You have a car with an unlimited gas tank and it costs cost[i] of gas to travel from the ith station to its next (i + 1)th station. You begin the journey with an empty tank at one of the gas stations.
Given two integer arrays gas and cost, return the starting gas station's index if you can travel around the circuit once in the clockwise direction, otherwise return -1. If there exists a solution, it is guaranteed to be unique
▶예제
Input: gas = [1,2,3,4,5], cost = [3,4,5,1,2]
Output: 3
Explanation:
Start at station 3 (index 3) and fill up with 4 unit of gas. Your tank = 0 + 4 = 4
Travel to station 4. Your tank = 4 - 1 + 5 = 8
Travel to station 0. Your tank = 8 - 2 + 1 = 7
Travel to station 1. Your tank = 7 - 3 + 2 = 6
Travel to station 2. Your tank = 6 - 4 + 3 = 5
Travel to station 3. The cost is 5. Your gas is just enough to travel back to station 3.

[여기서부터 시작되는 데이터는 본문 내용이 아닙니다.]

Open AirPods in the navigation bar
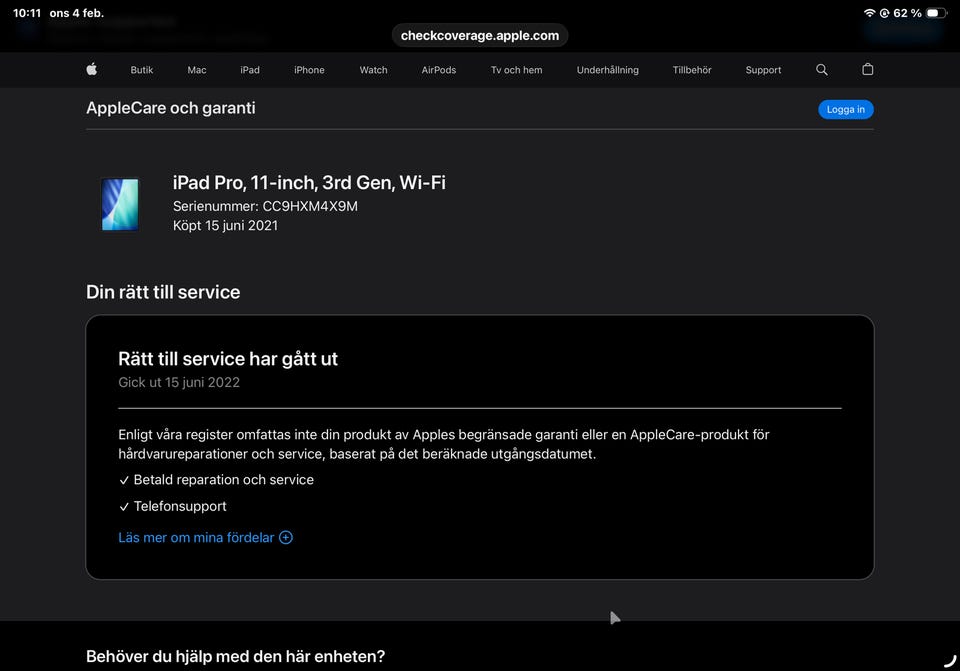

Therefore, return 3 as the starting index.
Input: gas = [2,3,4], cost = [3,4,3]
Output: -1
Explanation:
You can't start at station 0 or 1, as there is not enough gas to travel to the next station.
Let's start at station 2 and fill up with 4 unit of gas. Your tank = 0 + 4 = 4
Travel to station 0. Your tank = 4 - 3 + 2 = 3
Travel to station 1. Your tank = 3 - 3 + 3 = 3
You cannot travel back to station 2, as it requires 4 unit of gas but you only have 3.
Therefore, you can't travel around the circuit once no matter where you start.
▶풀이
시작 idx를 모르기 때문에 idx는 (i + cnt) % len(gas)를 하면 몇부터 시작하든 하든 한 바퀴 돌 수 있다.
그리고 gas sum과 cost sum을 각 단계별로 저장해두고 만약에 cost sum이 더 커지면 break 해준다.
그렇지 않으면 cnt를 1 증가시켜 주고, 다음 비교를 해주면 된다.
cnt가 len(gas)가 되었는데도 성공했다면 한 바퀴 도는 데 성공한 것이라서 i를 return 해주면 된다.
마지막까지 i를 return 하지 못하면 실패라서 -1을 return 해준다.
class Solution:
def canCompleteCircuit(self, gas: List[int], cost: List[int]) -> int:
i = 0
while i < len(gas):
gass = 0
costs = 0
cnt = 0
while cnt < len(gas):
idx = (i + cnt) % len(gas)
gass += gas[idx]
costs += cost[idx]
if gass < costs:
break
cnt += 1
if cnt == len(gas):
return i
else:
i = i + cnt + 1
return -1
처음에 for문을 써서 i를 0부터 n-1까지 모두 확인을 하니까 중간에 시간초과가 났다.
그래서 해결을 못하고 찾아보니 i를 1씩 증가시키는 것이 아닌 cnt + 1을 증가시켜야 한다고 나왔다.
아직 이유를 제대로 확인하지 못했고, 조금 더 분석해봐야 할 것 같다.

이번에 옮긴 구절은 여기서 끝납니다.